A.I., most people in the tech industry would tell you, is the future of their industry, and it is improving fast thanks to something called machine learning. But tech executives rarely discuss the labor-intensive process that goes into its creation. A.I. is learning from humans. Lots and lots of humans.
Before an A.I. system can learn, someone has to label the data supplied to it. Humans, for example, must pinpoint the polyps. The work is vital to the creation of artificial intelligence like self-driving cars, surveillance systems and automated health care.
Tech companies keep quiet about this work. And they face growing concerns from privacy activists over the large amounts of personal data they are storing and sharing with outside businesses.
Earlier this year, I negotiated a look behind the curtain that Silicon Valley’s wizards rarely grant. I made a meandering trip across India and stopped at a facility across the street from the Superdome in downtown New Orleans. In all, I visited five offices where people are doing the endlessly repetitive work needed to teach A.I. systems, all run by a company called iMerit.

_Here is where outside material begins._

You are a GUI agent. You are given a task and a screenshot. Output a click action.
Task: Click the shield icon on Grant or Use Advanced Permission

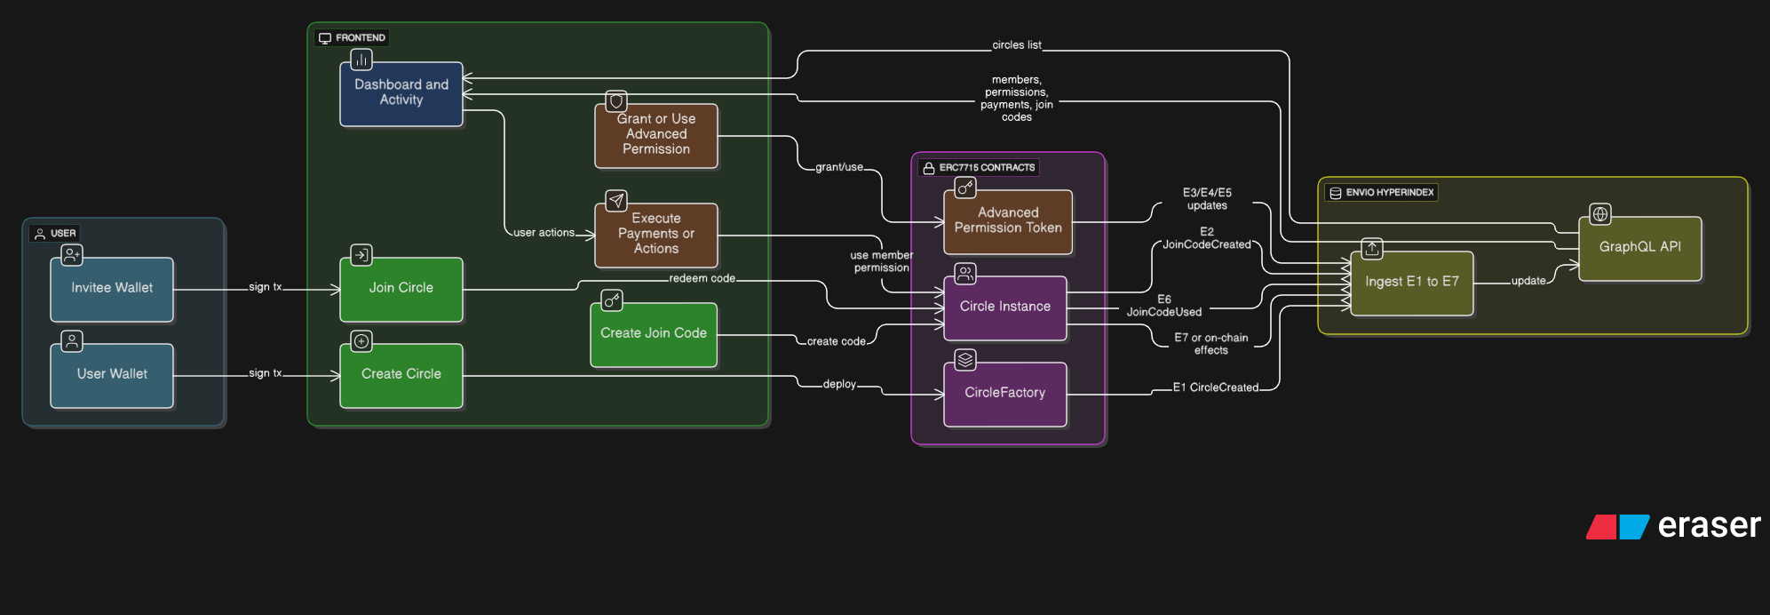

There were intestine surveyors like Ms. Pradhan and specialists in telling a good cough from a bad cough. There were language specialists and street scene identifiers. What is a pedestrian? Is that a double yellow line or a dotted white line? One day, a robotic car will need to know the difference.
What I saw didn’t look very much like the future — or at least the automated one you might imagine. The offices could have been call centers or payment processing centers. One was a timeworn former apartment building in the middle of a low-income residential neighborhood in western Kolkata that teemed with pedestrians, auto rickshaws and street vendors.
In facilities like the one I visited in Bhubaneswar and in other cities in India, China, Nepal, the Philippines, East Africa and the United States, tens of thousands of office workers are punching a clock while they teach the machines.
Tens of thousands more workers, independent contractors usually working in their homes, also annotate data through crowdsourcing services like Amazon Mechanical Turk, which lets anyone distribute digital tasks to independent workers in the United States and other countries. The workers earn a few pennies for each label.
Based in India, iMerit labels data for many of the biggest names in the technology and automobile industries. It declined to name these clients publicly, citing confidentiality agreements. But it recently revealed that its more than 2,000 workers in nine offices around the world are contributing to an online data-labeling service from Amazon called SageMaker Ground Truth. Previously, it listed Microsoft as a client.